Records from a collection

☆ ☆ ☆

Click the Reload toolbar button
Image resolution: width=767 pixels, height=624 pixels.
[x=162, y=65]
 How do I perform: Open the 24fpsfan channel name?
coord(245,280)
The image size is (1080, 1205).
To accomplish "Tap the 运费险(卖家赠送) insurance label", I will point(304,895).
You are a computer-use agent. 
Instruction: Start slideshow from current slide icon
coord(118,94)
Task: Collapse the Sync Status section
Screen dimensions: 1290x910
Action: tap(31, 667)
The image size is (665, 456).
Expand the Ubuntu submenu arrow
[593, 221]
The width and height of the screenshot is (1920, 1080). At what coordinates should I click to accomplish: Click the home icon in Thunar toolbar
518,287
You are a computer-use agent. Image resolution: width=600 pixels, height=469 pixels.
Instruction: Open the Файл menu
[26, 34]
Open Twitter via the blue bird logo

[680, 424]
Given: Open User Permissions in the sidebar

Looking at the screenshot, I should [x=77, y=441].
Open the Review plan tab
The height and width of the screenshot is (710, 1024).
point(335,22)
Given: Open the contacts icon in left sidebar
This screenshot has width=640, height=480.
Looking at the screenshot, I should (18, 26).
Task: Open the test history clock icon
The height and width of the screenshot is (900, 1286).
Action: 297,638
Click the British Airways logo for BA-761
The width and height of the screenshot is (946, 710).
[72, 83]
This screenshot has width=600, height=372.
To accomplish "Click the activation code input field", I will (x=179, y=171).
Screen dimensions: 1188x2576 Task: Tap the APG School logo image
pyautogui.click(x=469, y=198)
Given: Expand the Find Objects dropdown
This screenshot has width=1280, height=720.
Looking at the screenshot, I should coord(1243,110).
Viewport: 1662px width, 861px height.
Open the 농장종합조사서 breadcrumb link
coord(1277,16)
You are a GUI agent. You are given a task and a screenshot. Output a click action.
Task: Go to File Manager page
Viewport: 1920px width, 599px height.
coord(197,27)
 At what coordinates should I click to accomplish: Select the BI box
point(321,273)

☆ ☆ ☆

Task:
Can you retype the listing above, from its first line through the line containing "pyautogui.click(x=469, y=198)", with both ends included?

Finished answer:
Click the Reload toolbar button
Image resolution: width=767 pixels, height=624 pixels.
[x=162, y=65]
 How do I perform: Open the 24fpsfan channel name?
coord(245,280)
The image size is (1080, 1205).
To accomplish "Tap the 运费险(卖家赠送) insurance label", I will point(304,895).
You are a computer-use agent. 
Instruction: Start slideshow from current slide icon
coord(118,94)
Task: Collapse the Sync Status section
Screen dimensions: 1290x910
Action: tap(31, 667)
The image size is (665, 456).
Expand the Ubuntu submenu arrow
[593, 221]
The width and height of the screenshot is (1920, 1080). At what coordinates should I click to accomplish: Click the home icon in Thunar toolbar
518,287
You are a computer-use agent. Image resolution: width=600 pixels, height=469 pixels.
Instruction: Open the Файл menu
[26, 34]
Open Twitter via the blue bird logo

[680, 424]
Given: Open User Permissions in the sidebar

Looking at the screenshot, I should [x=77, y=441].
Open the Review plan tab
The height and width of the screenshot is (710, 1024).
point(335,22)
Given: Open the contacts icon in left sidebar
This screenshot has width=640, height=480.
Looking at the screenshot, I should (18, 26).
Task: Open the test history clock icon
The height and width of the screenshot is (900, 1286).
Action: 297,638
Click the British Airways logo for BA-761
The width and height of the screenshot is (946, 710).
[72, 83]
This screenshot has width=600, height=372.
To accomplish "Click the activation code input field", I will (x=179, y=171).
Screen dimensions: 1188x2576 Task: Tap the APG School logo image
pyautogui.click(x=469, y=198)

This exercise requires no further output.